§ WORK ORDER: Your answer must hold only the lines below from the line containing "Screenshot is 2426x1512." through the line containing "Men (51, 14)", each reproduced exactly.

==== DATA TO EXAMINE ====

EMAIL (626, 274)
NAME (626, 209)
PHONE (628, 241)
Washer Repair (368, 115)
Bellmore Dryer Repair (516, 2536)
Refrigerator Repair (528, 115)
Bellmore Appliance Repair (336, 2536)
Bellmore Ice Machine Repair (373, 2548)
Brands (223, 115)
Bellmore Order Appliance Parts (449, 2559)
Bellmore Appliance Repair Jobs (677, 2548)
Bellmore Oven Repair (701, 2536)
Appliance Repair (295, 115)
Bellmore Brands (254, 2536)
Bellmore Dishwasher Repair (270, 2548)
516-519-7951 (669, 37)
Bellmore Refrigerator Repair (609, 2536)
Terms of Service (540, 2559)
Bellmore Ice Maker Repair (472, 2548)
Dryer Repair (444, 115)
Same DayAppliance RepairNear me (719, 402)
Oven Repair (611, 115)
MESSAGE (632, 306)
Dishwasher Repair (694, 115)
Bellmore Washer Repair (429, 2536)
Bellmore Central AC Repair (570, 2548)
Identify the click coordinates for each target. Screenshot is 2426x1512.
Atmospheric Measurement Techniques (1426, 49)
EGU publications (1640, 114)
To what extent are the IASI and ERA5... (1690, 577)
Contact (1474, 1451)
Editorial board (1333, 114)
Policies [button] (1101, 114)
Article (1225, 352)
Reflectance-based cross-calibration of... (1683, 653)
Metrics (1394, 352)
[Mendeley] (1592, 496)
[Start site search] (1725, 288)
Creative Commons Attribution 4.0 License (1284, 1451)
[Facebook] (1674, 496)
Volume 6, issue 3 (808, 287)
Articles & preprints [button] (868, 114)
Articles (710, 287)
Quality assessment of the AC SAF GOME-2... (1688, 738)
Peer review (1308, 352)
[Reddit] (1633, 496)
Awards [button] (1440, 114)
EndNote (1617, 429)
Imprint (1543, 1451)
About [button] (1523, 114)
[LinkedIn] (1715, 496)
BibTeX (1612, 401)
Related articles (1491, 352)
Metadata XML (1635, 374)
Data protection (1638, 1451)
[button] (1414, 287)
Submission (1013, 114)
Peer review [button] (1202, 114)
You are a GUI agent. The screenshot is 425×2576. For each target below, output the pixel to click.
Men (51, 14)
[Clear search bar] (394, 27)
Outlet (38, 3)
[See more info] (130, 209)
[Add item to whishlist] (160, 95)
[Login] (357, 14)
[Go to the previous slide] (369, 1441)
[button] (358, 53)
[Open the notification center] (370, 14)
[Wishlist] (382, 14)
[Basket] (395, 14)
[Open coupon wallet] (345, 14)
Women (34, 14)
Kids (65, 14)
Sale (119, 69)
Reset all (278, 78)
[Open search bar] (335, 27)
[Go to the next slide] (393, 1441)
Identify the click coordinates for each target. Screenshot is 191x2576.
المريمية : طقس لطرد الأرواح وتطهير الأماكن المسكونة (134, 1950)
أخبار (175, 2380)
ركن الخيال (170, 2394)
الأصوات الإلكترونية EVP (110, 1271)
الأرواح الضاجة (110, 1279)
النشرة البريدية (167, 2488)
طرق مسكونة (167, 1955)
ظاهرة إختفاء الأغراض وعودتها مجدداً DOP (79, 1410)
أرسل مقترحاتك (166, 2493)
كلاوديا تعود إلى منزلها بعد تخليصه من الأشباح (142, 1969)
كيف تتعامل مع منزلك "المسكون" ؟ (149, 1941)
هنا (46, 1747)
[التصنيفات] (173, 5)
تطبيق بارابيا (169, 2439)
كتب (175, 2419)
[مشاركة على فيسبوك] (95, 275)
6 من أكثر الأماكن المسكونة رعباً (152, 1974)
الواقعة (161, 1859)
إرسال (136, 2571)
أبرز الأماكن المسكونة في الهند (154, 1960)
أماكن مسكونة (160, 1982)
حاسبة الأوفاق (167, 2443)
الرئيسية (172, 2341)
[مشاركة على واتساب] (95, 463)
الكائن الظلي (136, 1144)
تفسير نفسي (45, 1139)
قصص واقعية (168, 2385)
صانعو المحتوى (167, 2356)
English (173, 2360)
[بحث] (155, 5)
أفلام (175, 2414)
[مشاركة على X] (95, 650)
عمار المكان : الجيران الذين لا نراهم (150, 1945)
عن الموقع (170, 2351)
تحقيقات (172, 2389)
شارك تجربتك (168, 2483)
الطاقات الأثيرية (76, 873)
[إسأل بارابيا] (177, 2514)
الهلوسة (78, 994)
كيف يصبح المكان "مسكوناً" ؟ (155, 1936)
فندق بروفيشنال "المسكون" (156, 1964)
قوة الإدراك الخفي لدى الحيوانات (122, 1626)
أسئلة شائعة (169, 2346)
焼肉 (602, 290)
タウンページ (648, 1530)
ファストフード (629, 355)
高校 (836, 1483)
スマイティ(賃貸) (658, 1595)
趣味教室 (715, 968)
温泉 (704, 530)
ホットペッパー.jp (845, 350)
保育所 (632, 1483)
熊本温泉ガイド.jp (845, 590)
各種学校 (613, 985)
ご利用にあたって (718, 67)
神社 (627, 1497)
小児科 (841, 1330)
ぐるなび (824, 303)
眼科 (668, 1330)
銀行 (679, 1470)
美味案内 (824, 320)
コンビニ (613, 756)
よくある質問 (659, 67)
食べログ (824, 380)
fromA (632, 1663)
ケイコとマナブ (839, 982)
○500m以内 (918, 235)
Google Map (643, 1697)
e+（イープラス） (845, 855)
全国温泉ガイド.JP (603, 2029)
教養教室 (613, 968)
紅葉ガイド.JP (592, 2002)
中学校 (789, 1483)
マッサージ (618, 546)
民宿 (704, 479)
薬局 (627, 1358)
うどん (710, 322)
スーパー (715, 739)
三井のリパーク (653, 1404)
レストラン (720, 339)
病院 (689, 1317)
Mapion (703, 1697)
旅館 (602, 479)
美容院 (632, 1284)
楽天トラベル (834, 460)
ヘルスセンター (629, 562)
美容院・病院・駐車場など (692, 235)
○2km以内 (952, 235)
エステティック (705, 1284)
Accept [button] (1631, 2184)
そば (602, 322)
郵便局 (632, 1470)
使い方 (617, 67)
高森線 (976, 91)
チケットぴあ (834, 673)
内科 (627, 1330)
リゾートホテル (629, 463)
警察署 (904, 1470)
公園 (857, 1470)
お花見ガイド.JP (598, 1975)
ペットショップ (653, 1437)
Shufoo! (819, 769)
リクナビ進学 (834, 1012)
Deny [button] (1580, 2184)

====

§ SOLUTION TO THIS EXERCISE:
Identify the click coordinates for each target. Screenshot is 2426x1512.
Atmospheric Measurement Techniques (1426, 49)
EGU publications (1640, 114)
To what extent are the IASI and ERA5... (1690, 577)
Contact (1474, 1451)
Editorial board (1333, 114)
Policies [button] (1101, 114)
Article (1225, 352)
Reflectance-based cross-calibration of... (1683, 653)
Metrics (1394, 352)
[Mendeley] (1592, 496)
[Start site search] (1725, 288)
Creative Commons Attribution 4.0 License (1284, 1451)
[Facebook] (1674, 496)
Volume 6, issue 3 (808, 287)
Articles & preprints [button] (868, 114)
Articles (710, 287)
Quality assessment of the AC SAF GOME-2... (1688, 738)
Peer review (1308, 352)
[Reddit] (1633, 496)
Awards [button] (1440, 114)
EndNote (1617, 429)
Imprint (1543, 1451)
About [button] (1523, 114)
[LinkedIn] (1715, 496)
BibTeX (1612, 401)
Related articles (1491, 352)
Metadata XML (1635, 374)
Data protection (1638, 1451)
[button] (1414, 287)
Submission (1013, 114)
Peer review [button] (1202, 114)
You are a GUI agent. The screenshot is 425×2576. For each target below, output the pixel to click.
Men (51, 14)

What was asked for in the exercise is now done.